I’m rambling on about Google because anyone with a profitable website knows that Google is your primary traffic driver (most of the time of course). Google used to weight external links to your site very heavily. As a result, people started creating link farms and easily getting around that. External links still count of course but more for going from one tier to the next in their ranking scheme. Yes, there are multiple tiers. Relate that to primary and secondary indexes and you’ll know what I mean. Since everyone realized how easy it was to fool Google with external links to your site they altered their algorithm ever so slightly over the years to make internal linking much more important. That’s why you see all these junk sites now a days. They’re is a very straight forward way to create a site with a good internal linking structure. Think of tags, relevant tags, and similar concepts along with your traditional site hierarchy type linking structure as the way to create a well connected internal linking structure. Google will eat this up and the junk sites that employ this sort of design are proof that they rank internal linking much higher than external links to your site.

Now what’s one to do about all this mess? People and business are always going to find ways to get ranked high in search engines. Its the name of the game in online commerce. As a result, there will always be junk sites like the millions that Google is indirectly creating (because their algorithm favors them). The solution that I see is a combination of ideas that are already present in their own forms in one way or another. Search results need to learn who I am and what I mean when I use certain word. For instance, searching for the word ‘rails’ might mean I’m looking for trains or it might mean I’m learning about Ruby on Rails. A good search engine of the future would learn from my search behaviors and somehow be able to pick the context out of the words I’m using. It needs to learn what sort of sites I favor over others. I hate Google adwords junk sites yet I get them all the time. This sort of site structure along with its abundant links to Google’s Javascript for adwords could easily be understood as something I would rather not see. Learning will be key to the future of search.

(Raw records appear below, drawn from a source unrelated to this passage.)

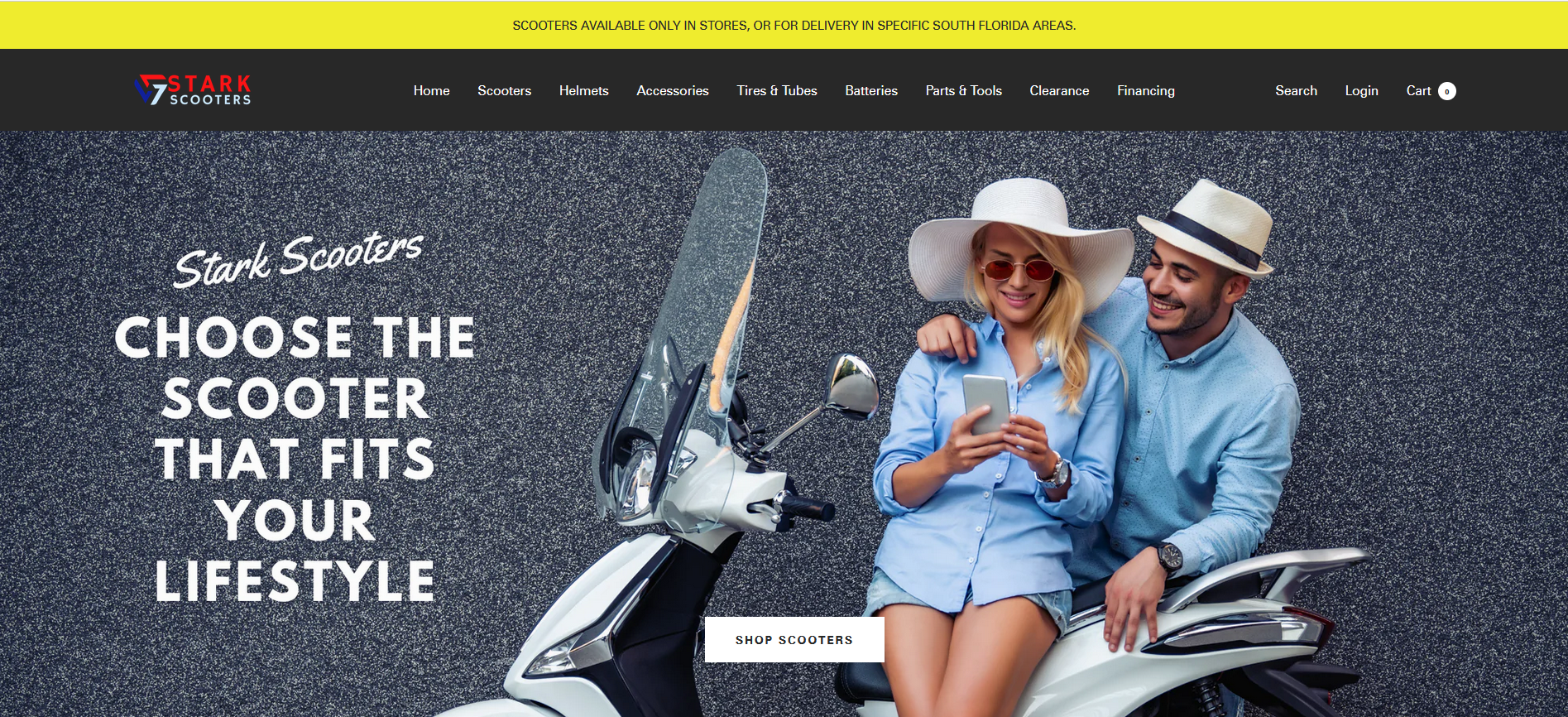Viewport: 1568px width, 717px height.
Task: Go to the Home page
Action: click(431, 91)
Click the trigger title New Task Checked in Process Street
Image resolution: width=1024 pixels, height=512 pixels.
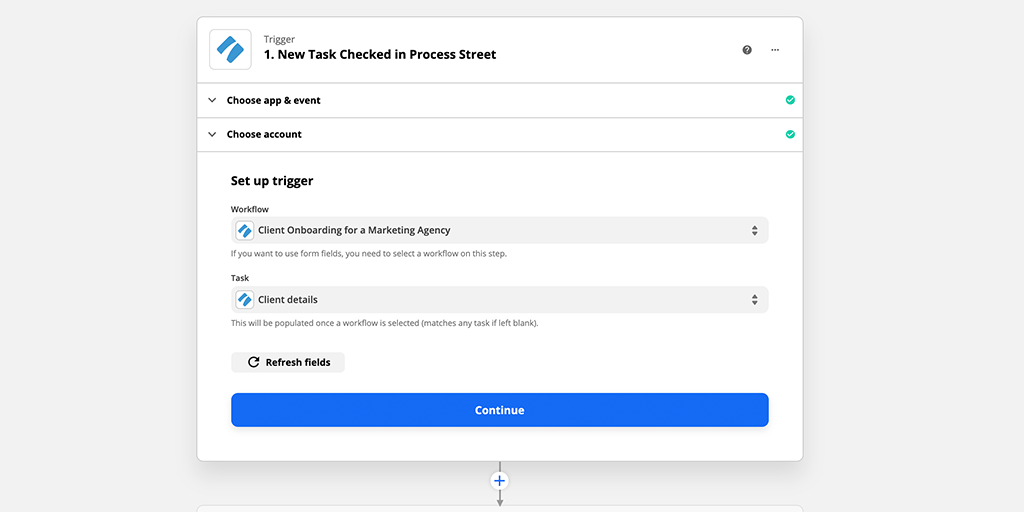point(380,54)
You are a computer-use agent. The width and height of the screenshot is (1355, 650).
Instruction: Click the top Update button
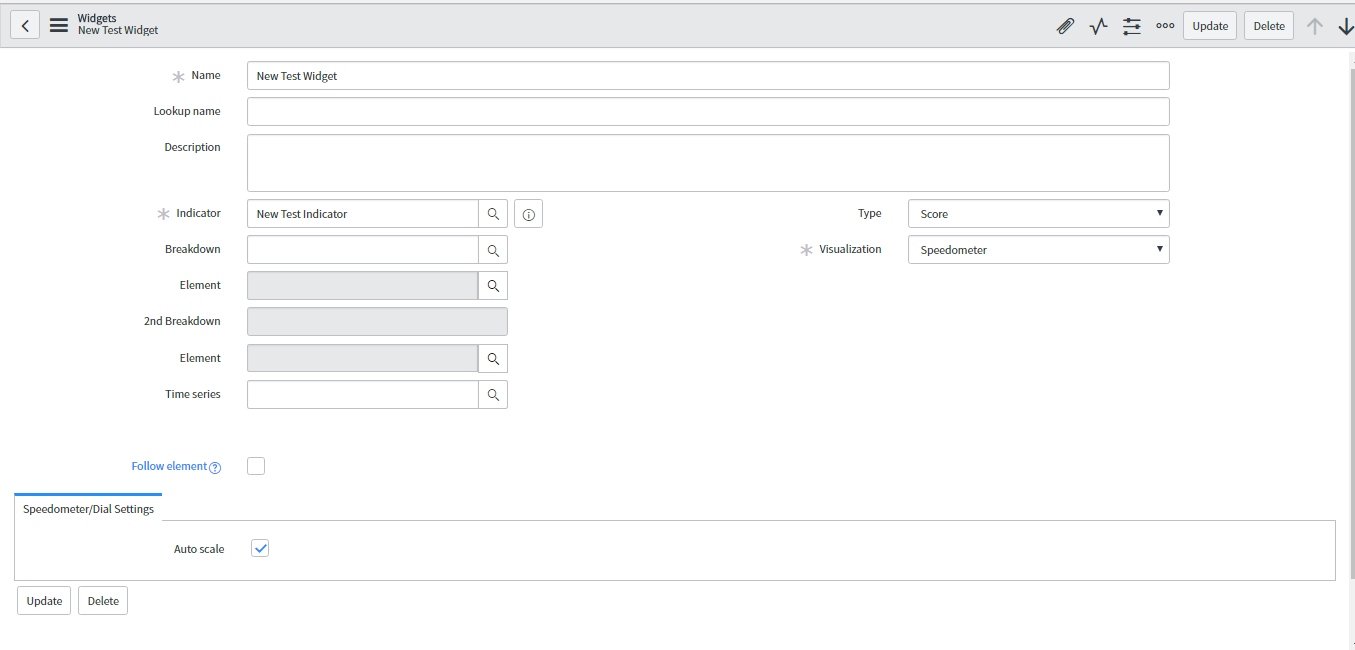(1209, 26)
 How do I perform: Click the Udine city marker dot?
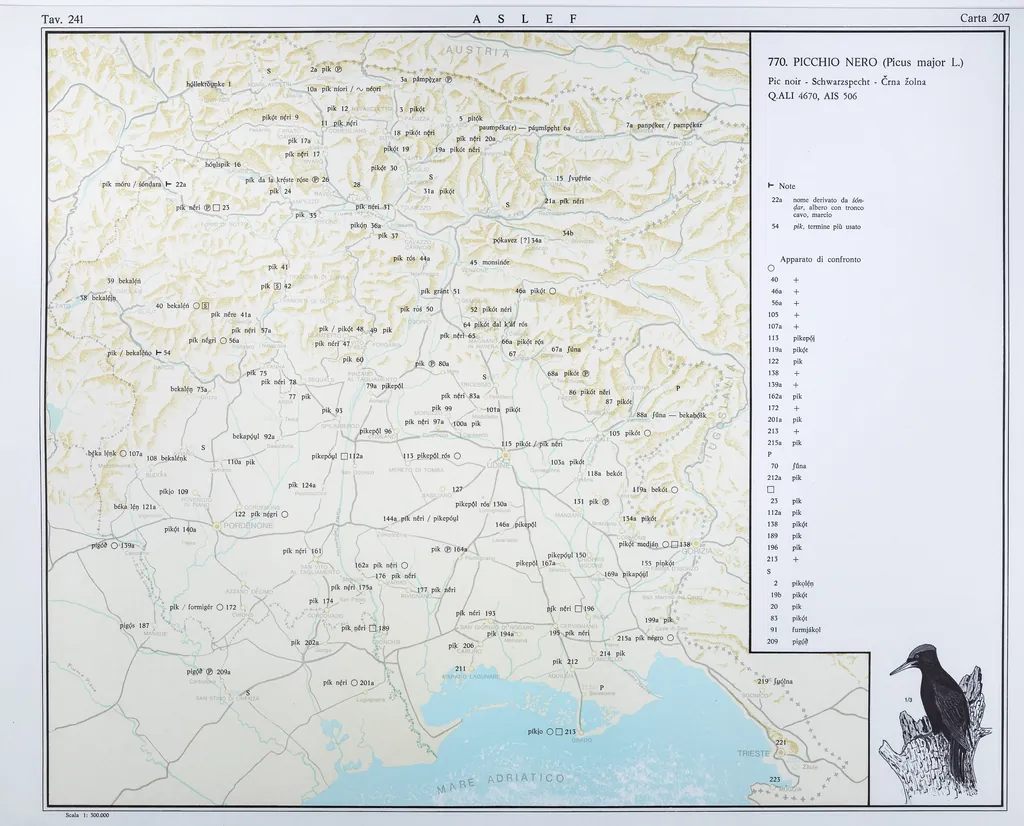[507, 453]
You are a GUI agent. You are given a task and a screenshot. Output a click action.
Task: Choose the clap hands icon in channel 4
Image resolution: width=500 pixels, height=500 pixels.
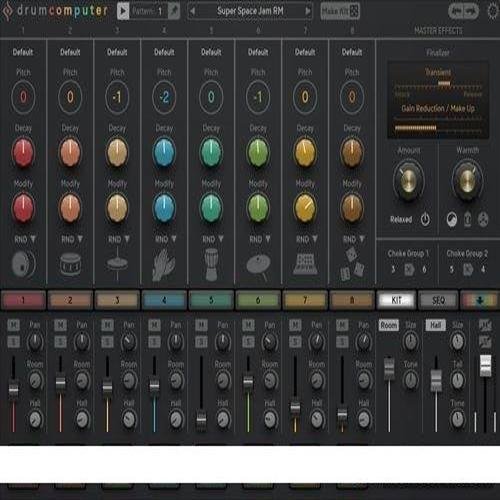click(164, 265)
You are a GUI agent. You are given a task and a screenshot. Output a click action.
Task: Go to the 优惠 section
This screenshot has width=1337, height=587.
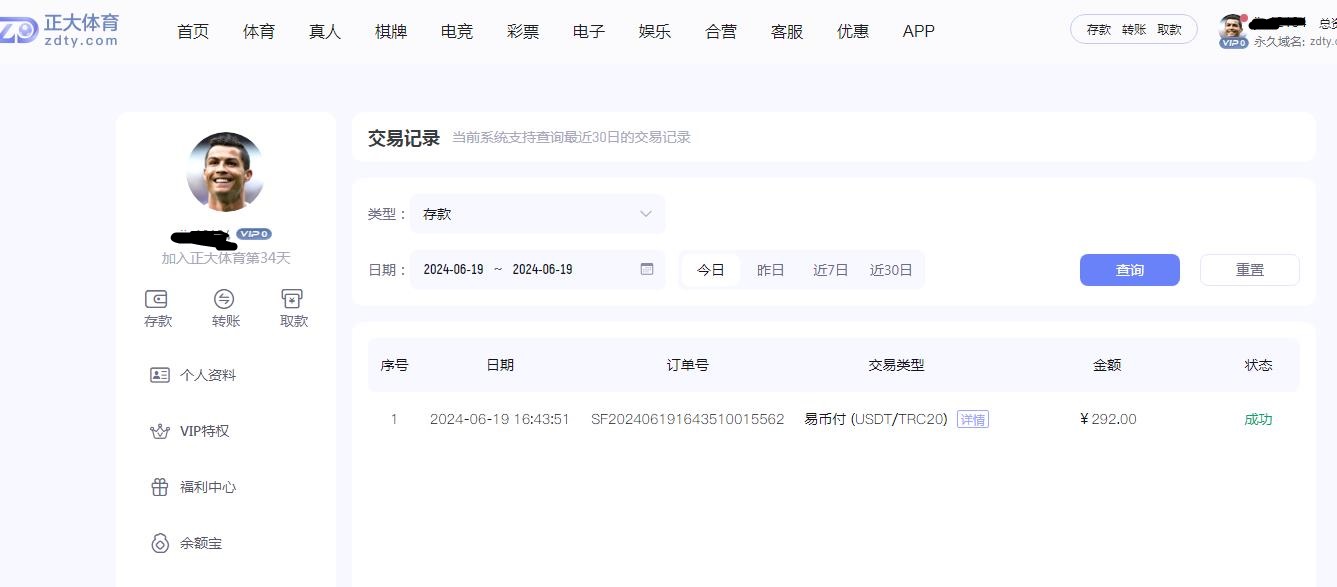click(x=852, y=31)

I mentioned understanding the context of my words without me providing context (rails). That implies that search engines will need to figure out some type of semantic meaning from pages other than just words and what words are near them. That’s a problem that some are already attempting to solve. Its a huge scalability problem though since parsing semantic meaning takes much longer than a simple dumb indexing of words like Google does. The future of search will definitely include semantic meaning whether it just be a more sophisticated word indexing that effectively achieves semantic understanding or one that truly parses out sentences for parts of speech and such. Combine that with a little machine learning and you have yourself a pretty good search.

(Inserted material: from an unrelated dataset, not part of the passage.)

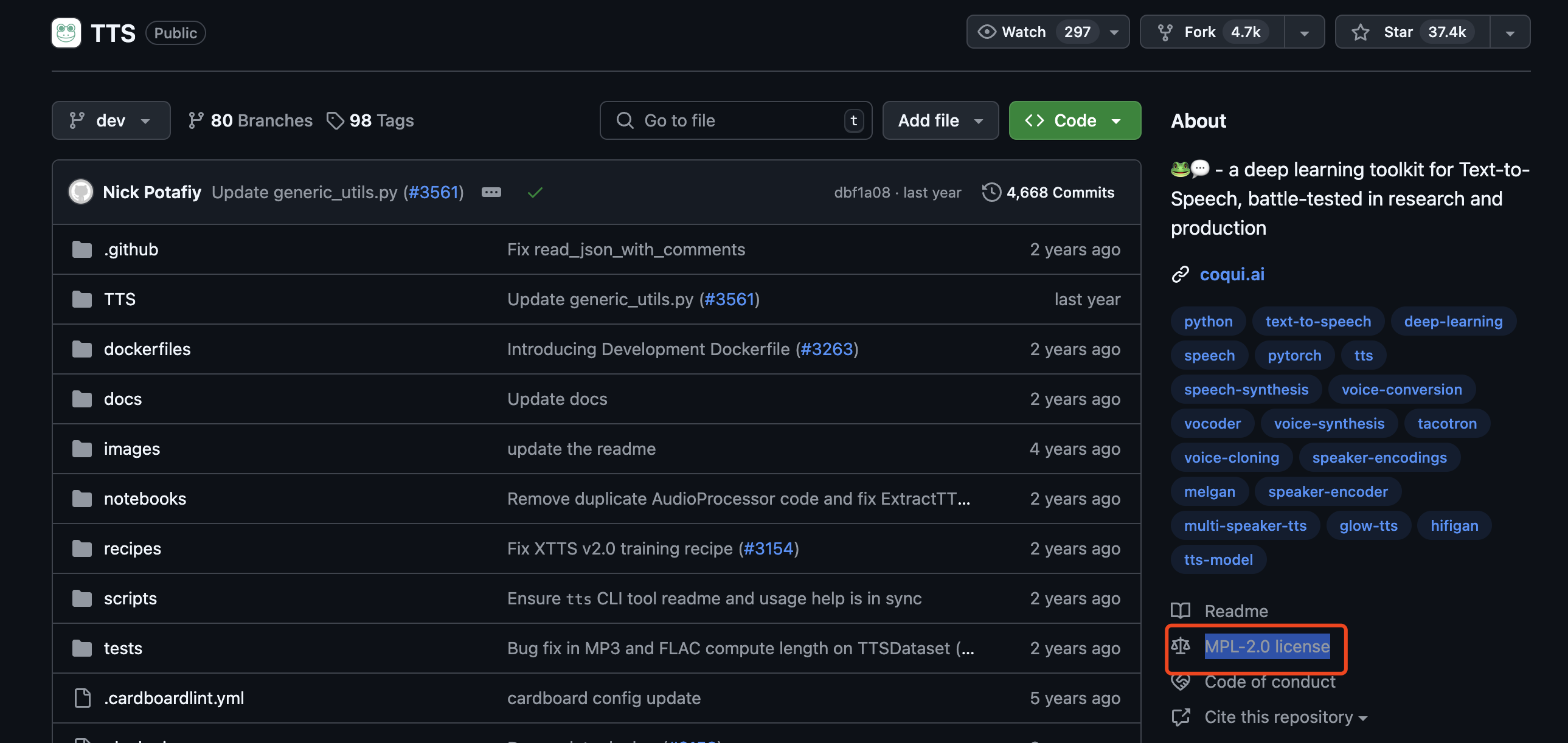Open the green Code dropdown
Viewport: 1568px width, 743px height.
[x=1074, y=120]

Finally, some suggest that social bookmarking and rating sites such as Reddit are the future of search. I disagree. Mob rule is never good. However, if it were to create a hidden set of like minded individuals for me (based on who means what with their search terms) it could get a better understanding of who I am and what I mean when I say lisp. Then again, what happens when I’m a geek all my life and I suddenly have a kid who has a lisp. Will it always be up to the user to figure out how to find their results? Will businesses and individuals always be able to ruin search engines with junk sites that have figured out the algorithm? So far that’s the case. A little learning and a little semantic understanding should do the trick though.